→ **PAGE TEXT**:
-- Start --
From Socialist Review, No. 178, September 1994.
Copyright © Socialist Review.
Copied with thanks from the Socialist Review Archive.
Marked up by Einde O’Callaghan for ETOL.

 

The Street of Crocodiles
by Theatre de Complicité

The Street of Crocodiles is based on the life and work of the Jewish writer Bruno Schultz. Schultz was born in the Polish town of Drohobycz and murdered there by the Nazis 50 years later in 1942.

During the 1930s Schultz became one of Poland’s foremost writers. A number of his short stories have been woven together with his life in this play.

The central theme of his writing, expressed stunningly in the play, is that things are not as they seem, do not remain static and are constantly being transformed.

Set to work by the SS to catalogue books due for destruction, Schultz comes across a book whose smell summons memories of his family and life as a school teacher. Real events and characters are fused with nightmarish images and characters. Objects and people become transformed.
-- End --
Using the theatre review, say whether each statement agrees with it, and back each answer with the deciding words quoted from the review: (a) Schultz was born in the same town where he was later murdered; (b) the play is built around one of his short stories; (c) in the play, a book's smell brings back memories of his life as a soldier.

[Screen grounding items]
-- Start --
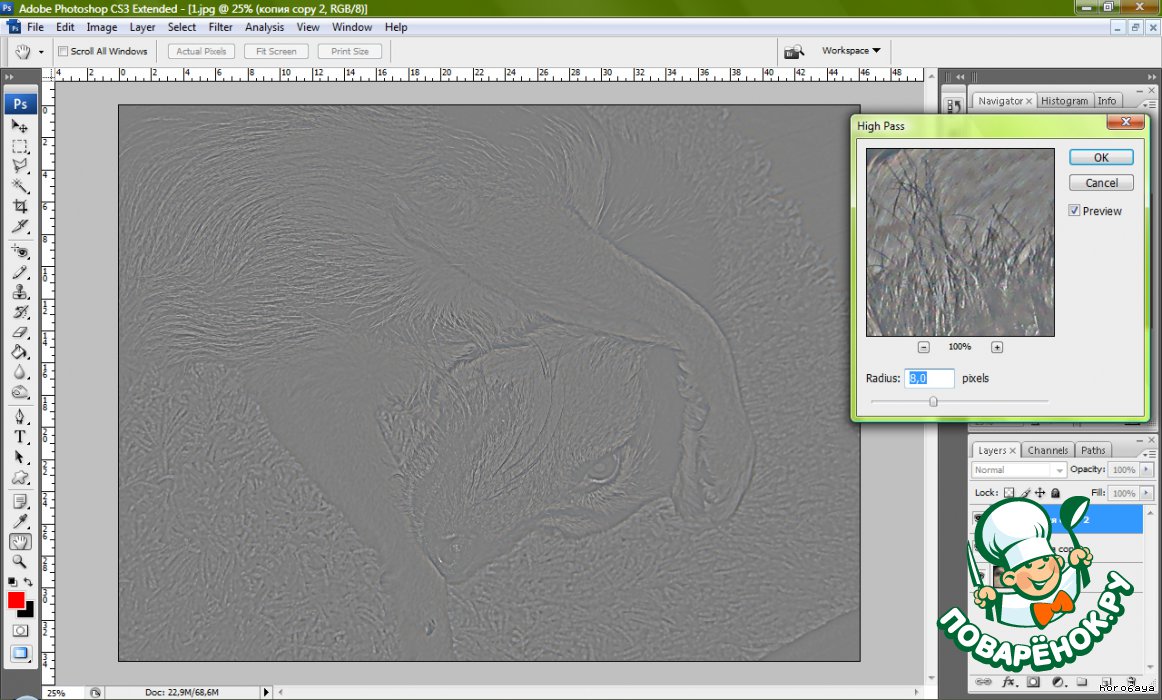Open the layer Opacity dropdown arrow
The height and width of the screenshot is (700, 1162).
pos(1144,470)
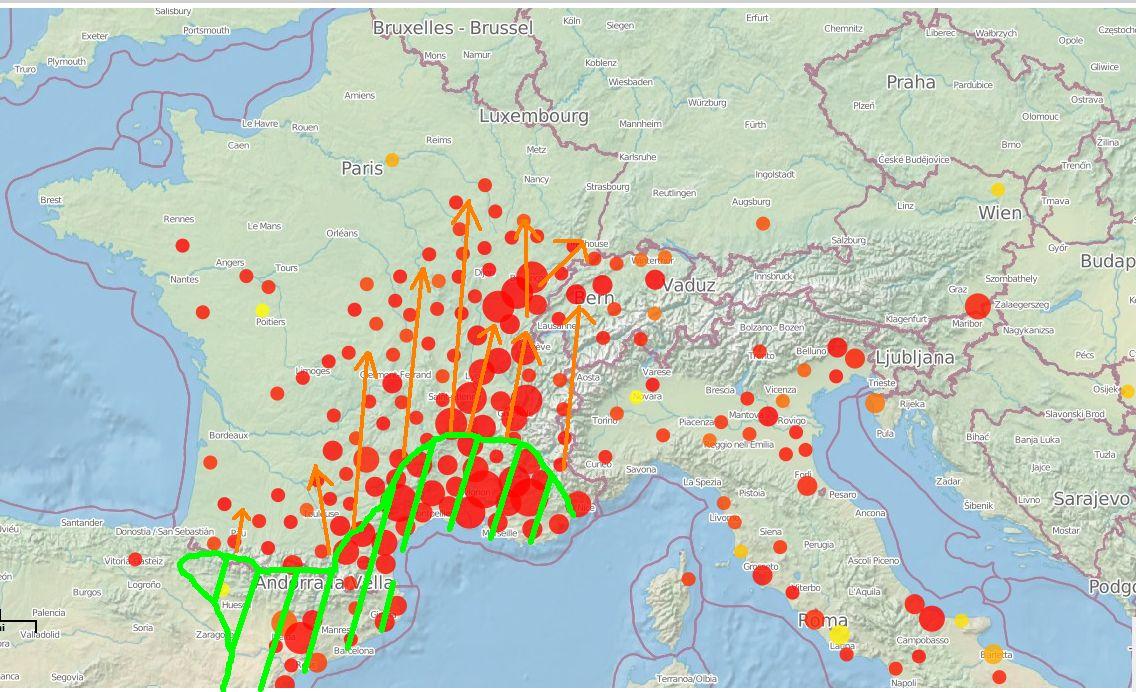The height and width of the screenshot is (692, 1136).
Task: Click the Luxembourg city label
Action: click(534, 116)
-- End --
→ **COMPLETED EXERCISE**:
(a) Yes: "Schultz was born in the Polish town of Drohobycz and murdered there by the Nazis 50 years later in 1942."
(b) No: "A number of his short stories have been woven together with his life in this play."
(c) No: "Schultz comes across a book whose smell summons memories of his family and life as a school teacher."